:: Dataset content ::
* Start *

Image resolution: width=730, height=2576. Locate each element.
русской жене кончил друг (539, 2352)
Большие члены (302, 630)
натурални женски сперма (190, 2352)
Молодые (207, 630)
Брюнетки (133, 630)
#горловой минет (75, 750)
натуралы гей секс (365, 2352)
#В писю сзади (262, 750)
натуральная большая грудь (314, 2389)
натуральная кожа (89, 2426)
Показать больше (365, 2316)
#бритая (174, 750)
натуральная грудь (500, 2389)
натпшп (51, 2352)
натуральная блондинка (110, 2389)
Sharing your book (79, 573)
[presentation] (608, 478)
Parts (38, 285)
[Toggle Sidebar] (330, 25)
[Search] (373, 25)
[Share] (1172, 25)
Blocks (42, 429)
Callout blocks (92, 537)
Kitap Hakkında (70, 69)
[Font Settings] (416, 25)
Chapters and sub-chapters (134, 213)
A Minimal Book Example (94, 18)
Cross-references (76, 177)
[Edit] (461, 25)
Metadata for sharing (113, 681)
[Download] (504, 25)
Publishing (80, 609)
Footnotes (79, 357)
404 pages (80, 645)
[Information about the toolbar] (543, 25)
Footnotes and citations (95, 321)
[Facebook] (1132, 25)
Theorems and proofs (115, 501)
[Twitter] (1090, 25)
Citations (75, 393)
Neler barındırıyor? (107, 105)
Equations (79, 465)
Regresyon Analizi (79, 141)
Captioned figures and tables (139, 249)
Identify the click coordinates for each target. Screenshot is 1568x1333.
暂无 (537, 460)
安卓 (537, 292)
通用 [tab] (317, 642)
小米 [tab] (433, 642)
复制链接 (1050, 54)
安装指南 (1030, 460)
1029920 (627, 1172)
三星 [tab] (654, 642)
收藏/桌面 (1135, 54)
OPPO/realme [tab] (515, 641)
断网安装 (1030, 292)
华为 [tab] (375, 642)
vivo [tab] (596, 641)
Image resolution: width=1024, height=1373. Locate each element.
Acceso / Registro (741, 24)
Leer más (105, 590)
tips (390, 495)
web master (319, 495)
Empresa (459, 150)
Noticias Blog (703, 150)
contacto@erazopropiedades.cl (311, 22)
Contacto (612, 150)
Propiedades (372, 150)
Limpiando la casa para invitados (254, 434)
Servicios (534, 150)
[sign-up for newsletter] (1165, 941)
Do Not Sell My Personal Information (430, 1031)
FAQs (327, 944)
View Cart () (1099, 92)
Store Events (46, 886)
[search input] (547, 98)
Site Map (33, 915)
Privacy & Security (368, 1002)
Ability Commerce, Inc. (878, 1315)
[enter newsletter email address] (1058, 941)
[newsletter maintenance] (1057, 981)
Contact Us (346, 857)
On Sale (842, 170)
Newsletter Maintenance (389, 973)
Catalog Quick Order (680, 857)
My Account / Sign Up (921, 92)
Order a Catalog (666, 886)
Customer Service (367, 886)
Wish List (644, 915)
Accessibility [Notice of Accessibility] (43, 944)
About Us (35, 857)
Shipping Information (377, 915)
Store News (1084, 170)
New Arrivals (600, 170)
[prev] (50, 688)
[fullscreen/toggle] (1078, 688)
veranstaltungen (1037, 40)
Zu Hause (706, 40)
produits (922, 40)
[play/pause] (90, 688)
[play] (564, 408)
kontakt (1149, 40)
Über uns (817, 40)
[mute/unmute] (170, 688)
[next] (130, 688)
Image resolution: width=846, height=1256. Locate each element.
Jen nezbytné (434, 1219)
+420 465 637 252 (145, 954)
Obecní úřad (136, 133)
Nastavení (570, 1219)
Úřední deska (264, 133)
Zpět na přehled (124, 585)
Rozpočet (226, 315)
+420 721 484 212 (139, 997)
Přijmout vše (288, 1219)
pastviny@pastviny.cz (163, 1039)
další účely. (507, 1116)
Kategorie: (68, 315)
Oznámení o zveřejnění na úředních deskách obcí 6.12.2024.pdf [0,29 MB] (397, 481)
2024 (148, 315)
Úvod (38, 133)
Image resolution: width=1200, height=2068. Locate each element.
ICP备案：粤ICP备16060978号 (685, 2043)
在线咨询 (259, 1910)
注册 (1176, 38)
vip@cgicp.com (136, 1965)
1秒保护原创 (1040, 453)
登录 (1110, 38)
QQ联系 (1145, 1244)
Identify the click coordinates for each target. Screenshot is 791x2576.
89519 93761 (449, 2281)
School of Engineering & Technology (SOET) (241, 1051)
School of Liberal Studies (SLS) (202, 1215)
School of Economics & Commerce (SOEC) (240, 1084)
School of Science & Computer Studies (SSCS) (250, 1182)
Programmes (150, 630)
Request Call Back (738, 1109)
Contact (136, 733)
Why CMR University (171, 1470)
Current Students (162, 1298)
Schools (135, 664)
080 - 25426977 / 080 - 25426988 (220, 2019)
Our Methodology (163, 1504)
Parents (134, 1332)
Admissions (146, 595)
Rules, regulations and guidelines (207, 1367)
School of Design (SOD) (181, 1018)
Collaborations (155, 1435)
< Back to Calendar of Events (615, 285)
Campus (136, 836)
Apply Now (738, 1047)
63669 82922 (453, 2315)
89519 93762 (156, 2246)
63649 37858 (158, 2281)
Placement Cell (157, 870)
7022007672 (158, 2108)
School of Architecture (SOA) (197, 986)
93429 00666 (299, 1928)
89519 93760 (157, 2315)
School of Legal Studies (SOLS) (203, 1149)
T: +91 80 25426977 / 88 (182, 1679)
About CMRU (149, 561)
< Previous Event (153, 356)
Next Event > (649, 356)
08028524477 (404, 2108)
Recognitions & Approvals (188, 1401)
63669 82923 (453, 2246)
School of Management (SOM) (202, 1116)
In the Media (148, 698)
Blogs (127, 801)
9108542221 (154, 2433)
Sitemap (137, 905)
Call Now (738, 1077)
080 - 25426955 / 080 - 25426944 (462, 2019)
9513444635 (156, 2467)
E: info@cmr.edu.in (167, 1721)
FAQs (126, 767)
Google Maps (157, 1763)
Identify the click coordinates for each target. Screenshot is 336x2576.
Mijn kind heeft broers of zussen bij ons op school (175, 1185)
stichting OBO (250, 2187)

* End *

:: Prompt ::
Rewrite every line of the items from the line containing "School of Legal Studies (SOLS) (203, 1149)" through the last line, keeping each line's text and offsetting both numbers of every coordinate pair by adding 136.

:: Solution to this task ::
School of Legal Studies (SOLS) (339, 1285)
T: +91 80 25426977 / 88 (318, 1815)
About CMRU (285, 697)
< Previous Event (289, 492)
Next Event > (785, 492)
08028524477 (540, 2244)
Recognitions & Approvals (324, 1537)
63669 82923 (589, 2382)
School of Management (SOM) (338, 1252)
In the Media (284, 834)
Blogs (263, 937)
9108542221 (290, 2569)
Sitemap (273, 1041)
Call Now (874, 1213)
080 - 25426955 / 080 - 25426944 (598, 2155)
9513444635 (292, 2603)
E: info@cmr.edu.in (303, 1857)
FAQs (262, 903)
Google Maps (293, 1899)
Identify the click coordinates for each target. Screenshot is 336x2576.
Mijn kind heeft broers of zussen bij ons op school (311, 1321)
stichting OBO (386, 2323)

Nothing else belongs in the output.